Morris will be shut down from throwing for two weeks, and Barthmaier for three. Yoslan Herrera was promoted from the Curve; he'll go to the pen while Ty Taubenheim takes Barthmaier's place in the rotation; no word yet on how Altoona will shuffle their pitching, though Dan McCutchen was put on their roster after his last start just as a temporary paper move. Lefty Chi-Hung Cheng replaced Morris in Lynchburg's rotation

-- The Pirates covered a lot of bases with the pre-game stuff for the opener. They had a moment of silence for the three officers slain in Stanton Heights, followed by pipers playing "Amazing Grace" and a flyover of Apache helicopters.

Nate McLouth was presented with his 2008 Golden Glove Award. Steve Blass celebrated his 50th year as part of the Pirate organization by throwing out the first pitch to Manny Sanguillen.

Honor was paid to recently departed organist Vince Laschied, and the late Guy Buzzelli, Pirate ticket salesman, received the Pride of the Pirates award for raising money for muscular dystrophy.

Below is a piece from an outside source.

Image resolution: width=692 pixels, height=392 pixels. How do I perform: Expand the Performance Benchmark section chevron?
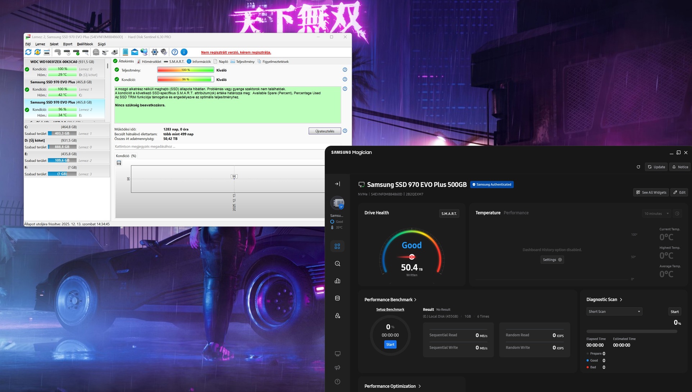coord(415,300)
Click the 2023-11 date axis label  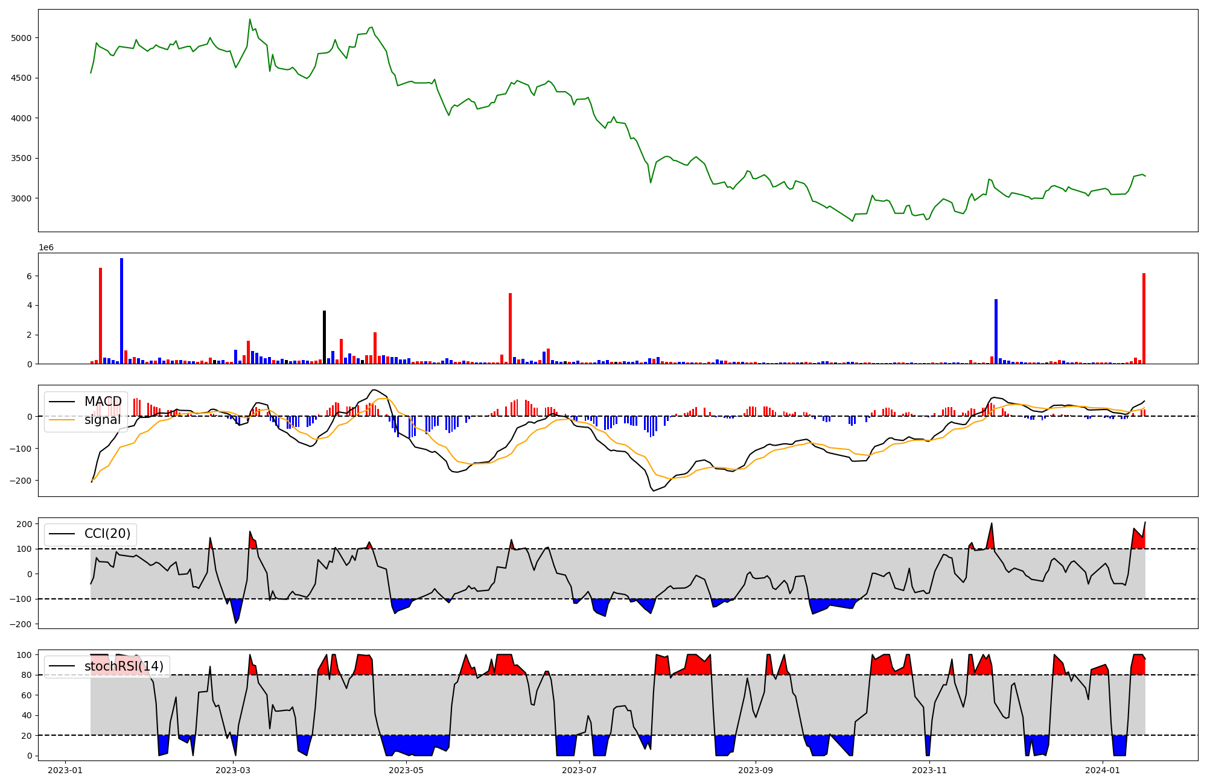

-- Just a thought...Ben Sheets will be available to sign without giving up a draft pick in June. If the Pirates are still in the hunt after a couple of months, GW can think of worse ways to bulk up the staff than to take a shot at him.

-- Mark "The Bird" Fidrych, whose brilliant rookie season with the 1976 Tigers made him a national story, died in a truck accident on his Massachusetts farm at age 54.

Fidrych won 19 games that season, and his 2.34 ERA and 24 complete games were the best in the Major Leagues. He was the starting pitcher in the All-Star Game, won the American League Rookie of the Year Award, and finished second in voting for the Cy Young Award.

The 21 year-old Bird would crouch down on the pitcher's mound and smooth out the dirt with his hands, talk to both himself and the ball, aim the ball like a dart, chase wind-blown wrappers across the infield, pace around the mound after every out, and throw back balls that "had hits in them," insisting they be removed from the game.

After throwing one ball back, he explained "That ball has a hit in it, so I want it to get back in the ball bag and goof around with the other balls in there. Maybe it'll learn some sense and come out as a pop-up next time."

But by July of 1977, he had blown out his arm and pitched just 16 more times before being released at the age of 25; he retired at 29. It took them until 1985 to discover he had a torn rotator cuff, far too late to repair the damage.

-- Harry Kalas, the voice of the Philadelphia Phillies, died Monday in Washington. He was found unconscious in the broadcast booth.

Kalas was inducted into the broadcaster's wing of the National Baseball Hall of Fame and Museum in 2002, after winning the Ford C. Frick Award, which is presented to announcers who made major contributions to baseball.

Kalas, 73, was a MLB broadcaster for 44 years, spending the past 39 years with the Phillies. He also did some work for NFL films.